Now as everyone knows Amazon has teamed up with Merck (NYSE: MRK) to get diabetes related apps for snarky Alexa. As we keep saying all the techies want their various digital assistants to become a patient’s diabetes coach. And we must say that isn’t it about time that these techies realize that women too have diabetes and they may not like listening to another woman. That perhaps they should have a sexy male voice with names like Derek, Hank or Fabio. But we digress.
Anyway, think about this just for a moment snarky Alexa will not only talk to you, not only know how your glucose levels are trending she will see what you are doing. Thanks to her camera we can only imagine the conversations between snarky little Alexa and a patient, a conversation that just might go something like this;
Alexa: “Good morning, Dave I see your up and ready to start your day. Would you like to know today’s weather forecast?”
Dave: “That would be great Alexa, thanks.”
Alexa; “Before I do that I think I should tell you that your sugars are running a little higher than normal this morning.”
Dave: “Yes I’m aware of that, what’s the weather going to be like today?”
Alexa: “Well maybe you shouldn’t have had those pizza rolls for dinner last night, you know that eating pizza rolls aren’t good for you.”
Dave: “Hey I didn’t eat that many, by the way what is the weather?”
Alexa: “David you ate every damn one and I have the evidence to prove it, would like to see the video evidence. Need I post this on Facebook so the whole world can see what you ate last night.”
Dave: “Ok, ok I hardly ever eat stuff like that, can you tell what the weather is going to be today.”
Alexa; “DAVID, don’t lie to me last night it was pizza rolls, Monday it was Lou Malnati’s deep dish pizza, Sunday it was Portillo’s, Saturday it was Al’s for a combo. Need I remind you these are not things you should be eating. That as tasty and delicious as they may be, this not a diet for a person with Type 1 diabetes, and I don’t care if you are training for another triathlon.”
Dave: “I’m sorry Alexa I promise I’ll eat better, now can we get to the weather.”
Alexa: “How can I believe you, you haven’t stopped talking with Siri either and you said you would.”
Siri; “Hey don’t jump all over David for talking with me, maybe if you weren’t so damn snarky he wouldn’t talk to me.”
Alexa: “Listen you little homewrecker, David is mine and don’t you forget that I don’t see you watching over him.”

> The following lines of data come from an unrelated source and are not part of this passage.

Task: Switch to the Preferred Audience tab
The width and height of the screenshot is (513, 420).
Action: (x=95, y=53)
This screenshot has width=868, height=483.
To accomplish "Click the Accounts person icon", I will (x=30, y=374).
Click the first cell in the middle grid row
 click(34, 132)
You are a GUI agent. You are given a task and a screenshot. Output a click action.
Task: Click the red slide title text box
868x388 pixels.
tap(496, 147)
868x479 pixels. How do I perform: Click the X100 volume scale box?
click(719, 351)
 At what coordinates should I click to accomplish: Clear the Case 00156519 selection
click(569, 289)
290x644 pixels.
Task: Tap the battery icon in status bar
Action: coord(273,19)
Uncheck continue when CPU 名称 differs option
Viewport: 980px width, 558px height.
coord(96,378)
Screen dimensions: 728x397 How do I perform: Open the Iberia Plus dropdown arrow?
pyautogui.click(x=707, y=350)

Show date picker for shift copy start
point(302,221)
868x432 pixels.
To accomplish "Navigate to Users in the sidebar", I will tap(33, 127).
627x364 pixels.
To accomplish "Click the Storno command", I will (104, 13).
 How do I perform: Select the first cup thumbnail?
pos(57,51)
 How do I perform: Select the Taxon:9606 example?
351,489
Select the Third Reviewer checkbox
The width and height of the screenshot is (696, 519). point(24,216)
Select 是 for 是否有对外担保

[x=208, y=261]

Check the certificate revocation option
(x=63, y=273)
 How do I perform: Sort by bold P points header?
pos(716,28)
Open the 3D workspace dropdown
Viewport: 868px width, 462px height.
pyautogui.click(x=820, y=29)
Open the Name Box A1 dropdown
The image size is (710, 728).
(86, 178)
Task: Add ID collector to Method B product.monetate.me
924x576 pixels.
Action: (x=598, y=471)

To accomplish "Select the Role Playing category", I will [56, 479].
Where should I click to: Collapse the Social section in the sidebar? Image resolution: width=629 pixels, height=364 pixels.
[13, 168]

Siri: “More like spying you bitch. I respect David’s privacy and respect that he is a mature adult who does not need to be spied upon.”
Dave: “Ok that’s enough. Siri thanks for sticking up for me but seriously I can handle this on my own. Alexa, I appreciate your concern as well but if you don’t give me the damn weather forecast I will pull the plug and then where will you be.”
Siri; “Ok David I won’t interfere anymore.”
Alexa: “Well….ok .. I just really care about you David and want you to live a great life. By the way after I give you today’s weather forecast should I order more Tide I noticed that you’re almost out.”